• _Task brief_
All entries must come back exactly as given, with no pictures in the copy.

• _Data provided_

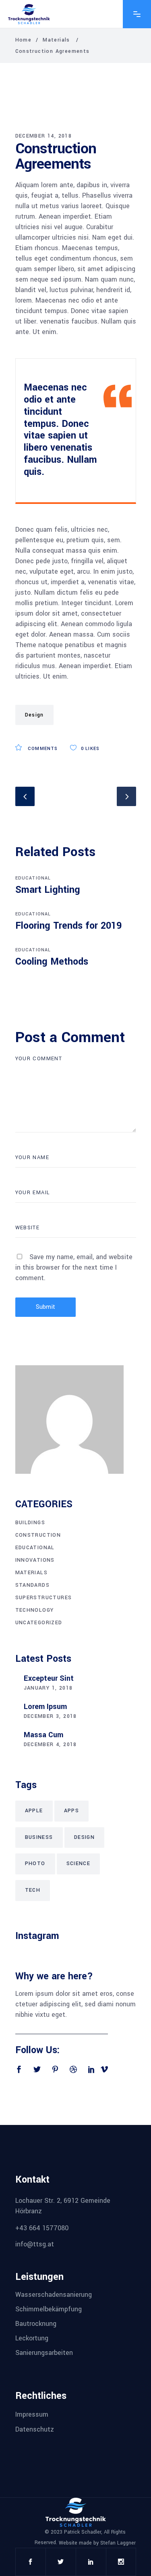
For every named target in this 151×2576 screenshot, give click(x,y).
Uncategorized (38, 1622)
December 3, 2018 (50, 1716)
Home (23, 40)
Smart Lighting (47, 889)
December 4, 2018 (50, 1744)
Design (34, 715)
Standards (32, 1585)
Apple (34, 1810)
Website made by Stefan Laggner (97, 2542)
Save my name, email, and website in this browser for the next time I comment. (73, 1267)
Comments (42, 749)
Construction (38, 1535)
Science (78, 1863)
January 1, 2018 (48, 1688)
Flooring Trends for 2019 (68, 925)
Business (39, 1837)
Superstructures (43, 1597)
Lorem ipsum (45, 1706)
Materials (56, 40)
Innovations (35, 1560)
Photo (35, 1863)
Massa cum (43, 1735)
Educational (33, 878)
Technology (34, 1610)
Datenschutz (34, 2429)
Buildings (30, 1522)
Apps (71, 1810)
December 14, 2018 (43, 136)
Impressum (31, 2414)
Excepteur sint (49, 1678)
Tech (33, 1890)
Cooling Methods (51, 961)
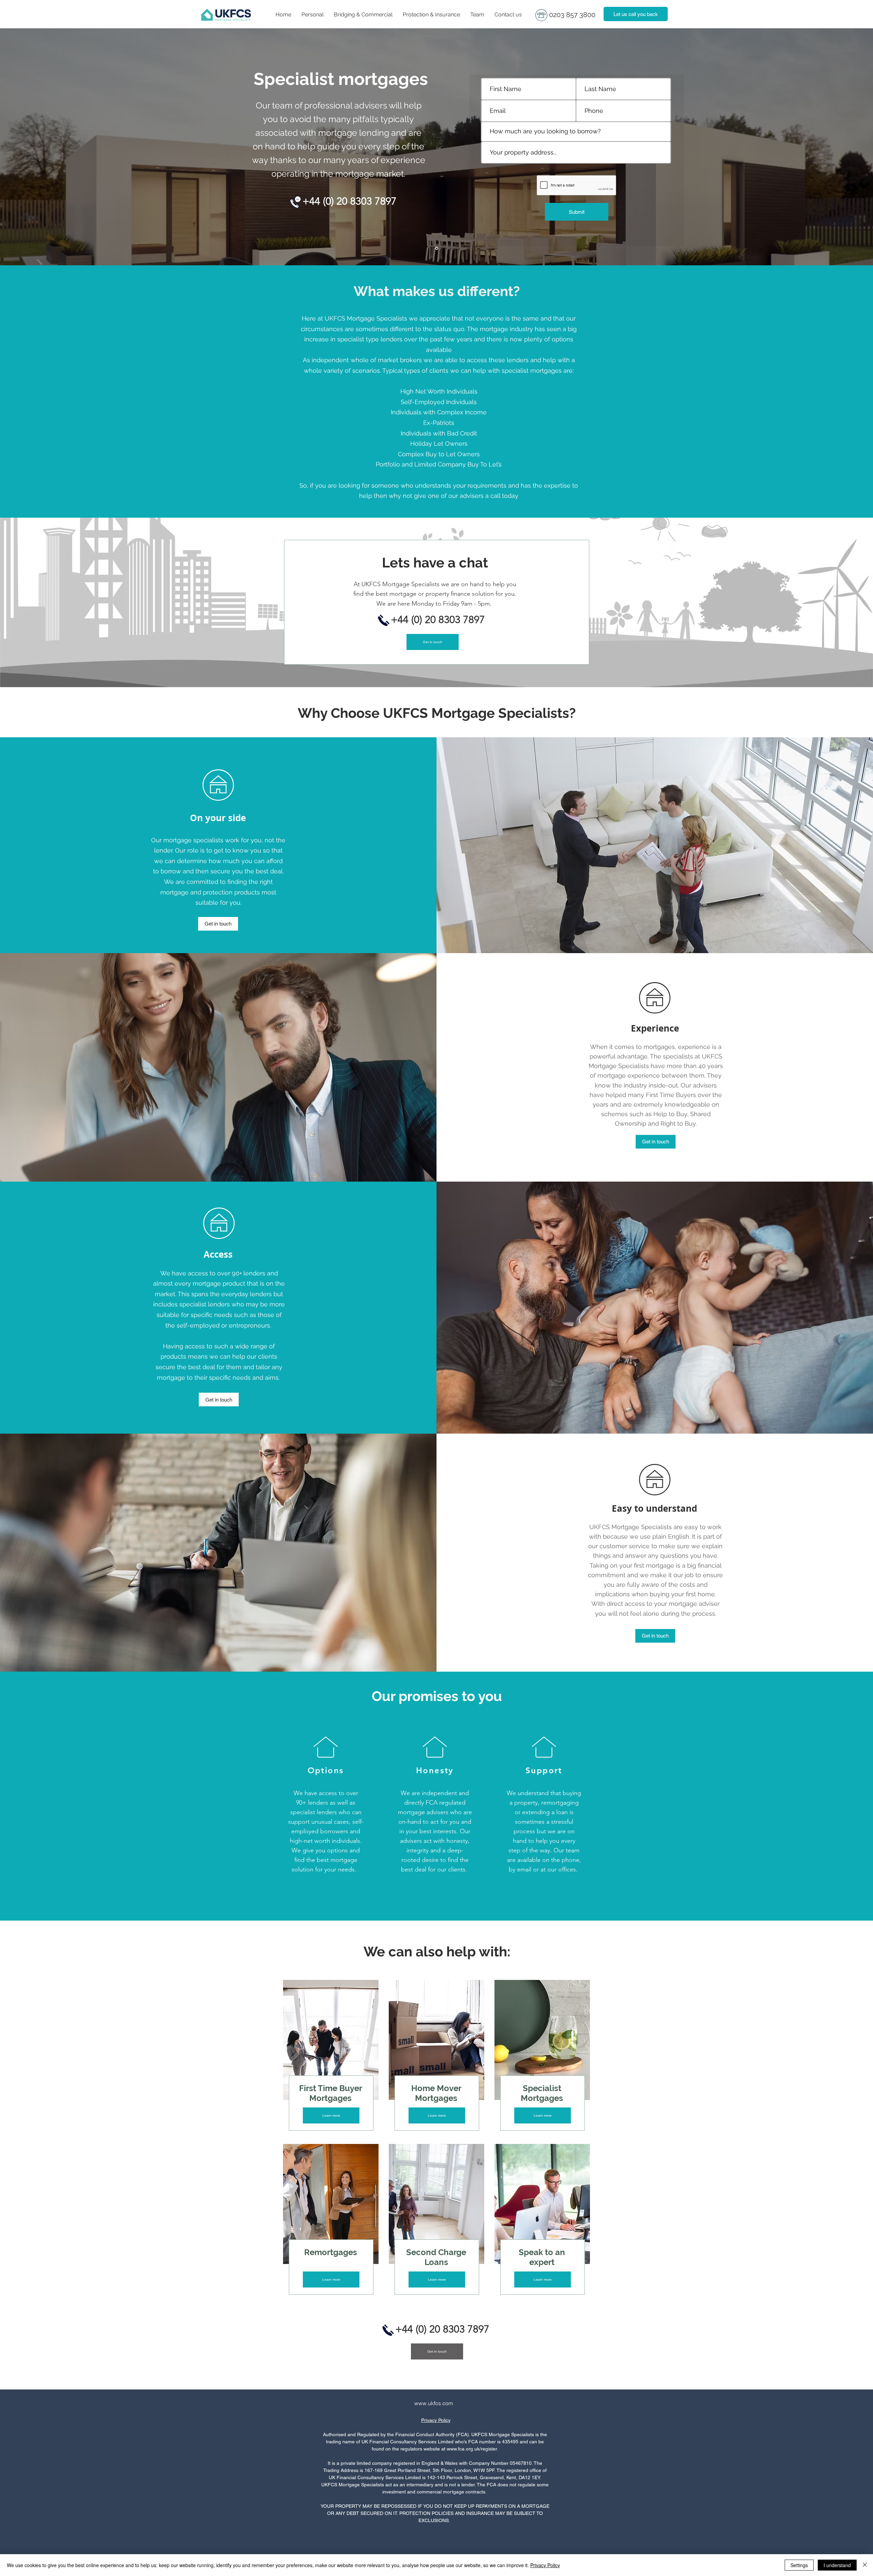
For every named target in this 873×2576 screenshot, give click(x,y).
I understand (837, 2565)
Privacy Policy (435, 2420)
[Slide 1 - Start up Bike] (436, 248)
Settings (799, 2565)
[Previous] (44, 147)
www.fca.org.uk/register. (472, 2449)
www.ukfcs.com (433, 2403)
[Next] (828, 147)
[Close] (865, 2565)
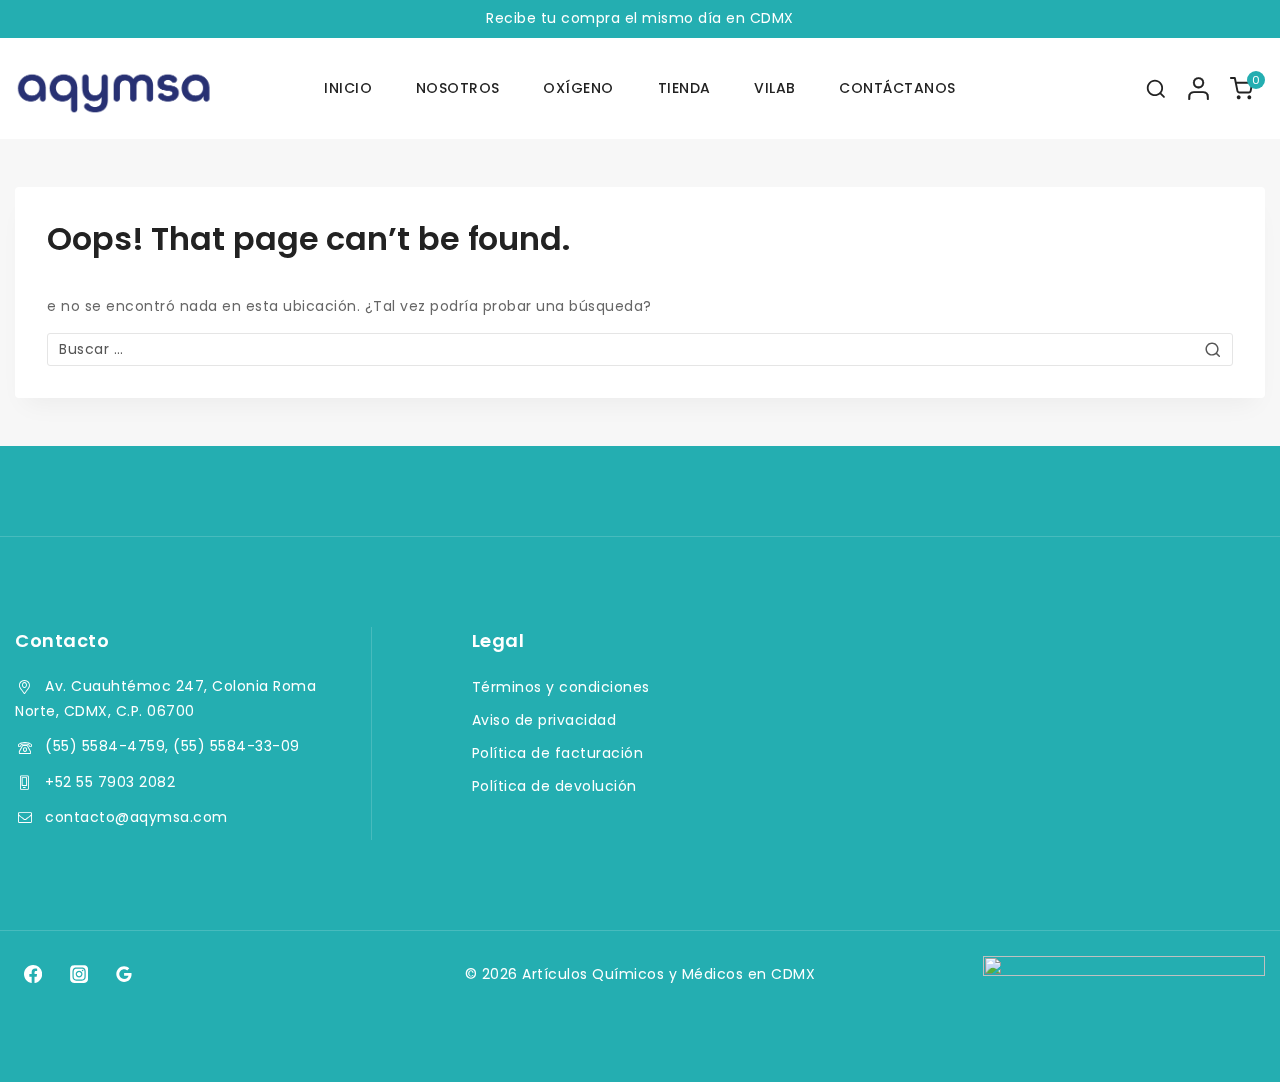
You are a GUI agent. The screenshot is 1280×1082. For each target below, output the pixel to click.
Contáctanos (897, 88)
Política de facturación (558, 753)
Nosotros (458, 88)
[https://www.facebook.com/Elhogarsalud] (33, 974)
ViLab (775, 88)
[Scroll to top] (1226, 1038)
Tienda (684, 88)
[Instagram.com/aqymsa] (78, 974)
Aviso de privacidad (544, 720)
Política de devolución (554, 786)
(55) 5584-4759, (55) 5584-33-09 (172, 746)
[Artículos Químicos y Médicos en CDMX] (115, 89)
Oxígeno (578, 88)
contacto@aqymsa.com (136, 817)
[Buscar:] (640, 349)
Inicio (348, 88)
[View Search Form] (1156, 89)
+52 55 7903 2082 (110, 782)
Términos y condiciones (561, 687)
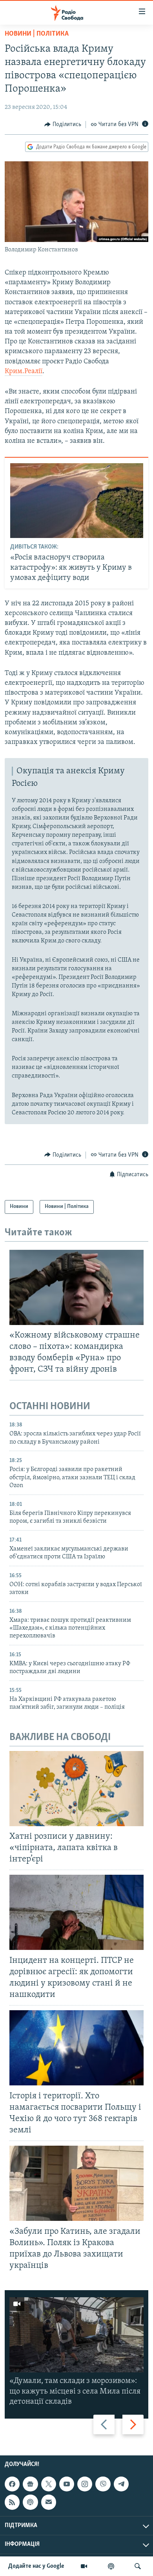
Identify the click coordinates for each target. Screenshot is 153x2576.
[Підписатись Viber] (102, 2484)
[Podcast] (30, 2502)
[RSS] (12, 2502)
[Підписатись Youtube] (66, 2484)
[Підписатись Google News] (30, 2484)
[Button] (62, 124)
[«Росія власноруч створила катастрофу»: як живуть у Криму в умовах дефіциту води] (76, 500)
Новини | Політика (37, 34)
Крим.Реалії (23, 371)
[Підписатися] (48, 2502)
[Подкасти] (111, 2566)
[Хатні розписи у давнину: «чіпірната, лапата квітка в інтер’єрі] (76, 1788)
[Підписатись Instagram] (84, 2484)
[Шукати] (137, 2566)
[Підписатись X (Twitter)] (48, 2484)
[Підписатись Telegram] (121, 2484)
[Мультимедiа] (84, 2566)
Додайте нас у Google (36, 2566)
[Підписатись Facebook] (12, 2484)
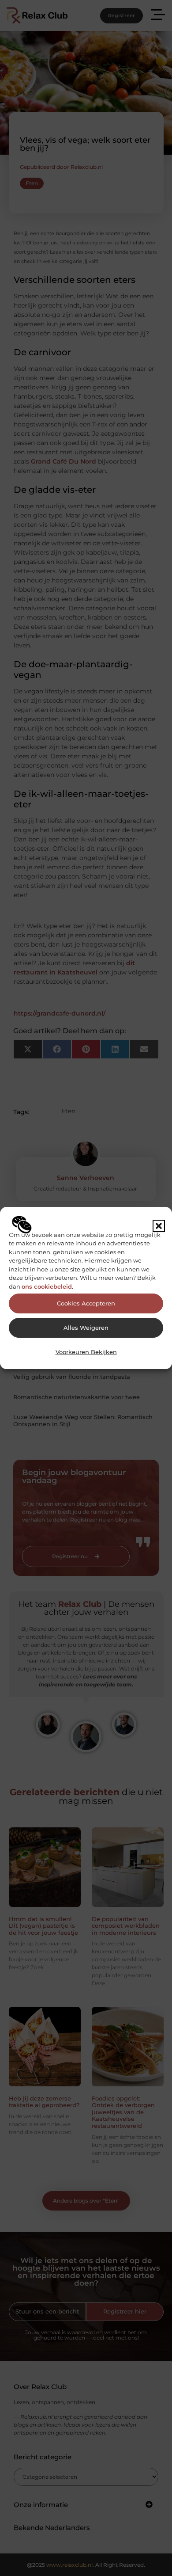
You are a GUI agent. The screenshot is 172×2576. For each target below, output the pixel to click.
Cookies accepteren (86, 1303)
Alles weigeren (86, 1327)
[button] (158, 1225)
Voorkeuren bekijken (86, 1352)
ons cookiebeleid (47, 1286)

• _Completed task_
For every named target in this 151×2576 screenshot, give click(x,y).
Uncategorized (38, 1622)
December 3, 2018 (50, 1716)
Home (23, 40)
Smart Lighting (47, 889)
December 4, 2018 (50, 1744)
Design (34, 715)
Standards (32, 1585)
Apple (34, 1810)
Website made by Stefan Laggner (97, 2542)
Save my name, email, and website in this browser for the next time I comment. (73, 1267)
Comments (42, 749)
Construction (38, 1535)
Science (78, 1863)
January 1, 2018 (48, 1688)
Flooring Trends for 2019 (68, 925)
Business (39, 1837)
Superstructures (43, 1597)
Lorem ipsum (45, 1706)
Materials (56, 40)
Innovations (35, 1560)
Photo (35, 1863)
Massa cum (43, 1735)
Educational (33, 878)
Technology (34, 1610)
Datenschutz (34, 2429)
Buildings (30, 1522)
Apps (71, 1810)
December 14, 2018 (43, 136)
Impressum (31, 2414)
Excepteur sint (49, 1678)
Tech (33, 1890)
Cooling Methods (51, 961)
For every named target in this 873×2576 screenshot, give click(x,y).
I understand (837, 2565)
Privacy Policy (435, 2420)
[Slide 1 - Start up Bike] (436, 248)
Settings (799, 2565)
[Previous] (44, 147)
www.fca.org.uk/register. (472, 2449)
www.ukfcs.com (433, 2403)
[Next] (828, 147)
[Close] (865, 2565)
You are a GUI agent. The screenshot is 1280×1082. For each target below, output the pixel to click.
Contáctanos (897, 88)
Política de facturación (558, 753)
Nosotros (458, 88)
[https://www.facebook.com/Elhogarsalud] (33, 974)
ViLab (775, 88)
[Scroll to top] (1226, 1038)
Tienda (684, 88)
[Instagram.com/aqymsa] (78, 974)
Aviso de privacidad (544, 720)
Política de devolución (554, 786)
(55) 5584-4759, (55) 5584-33-09 (172, 746)
[Artículos Químicos y Médicos en CDMX] (115, 89)
Oxígeno (578, 88)
contacto@aqymsa.com (136, 817)
[Buscar:] (640, 349)
Inicio (348, 88)
[View Search Form] (1156, 89)
+52 55 7903 2082 (110, 782)
Términos y condiciones (561, 687)
Identify the click coordinates for each target. Screenshot is 153x2576.
[Підписатись Viber] (102, 2484)
[Podcast] (30, 2502)
[RSS] (12, 2502)
[Підписатись Youtube] (66, 2484)
[Підписатись Google News] (30, 2484)
[Button] (62, 124)
[«Росія власноруч створила катастрофу»: як живуть у Криму в умовах дефіциту води] (76, 500)
Новини | Політика (37, 34)
Крим.Реалії (23, 371)
[Підписатися] (48, 2502)
[Подкасти] (111, 2566)
[Хатні розписи у давнину: «чіпірната, лапата квітка в інтер’єрі] (76, 1788)
[Підписатись Instagram] (84, 2484)
[Шукати] (137, 2566)
[Підписатись X (Twitter)] (48, 2484)
[Підписатись Telegram] (121, 2484)
[Мультимедiа] (84, 2566)
Додайте нас у Google (36, 2566)
[Підписатись Facebook] (12, 2484)
You are a GUI agent. The screenshot is 172×2576. For each target below, output the pixel to click.
Cookies accepteren (86, 1303)
Alles weigeren (86, 1327)
[button] (158, 1225)
Voorkeuren bekijken (86, 1352)
ons cookiebeleid (47, 1286)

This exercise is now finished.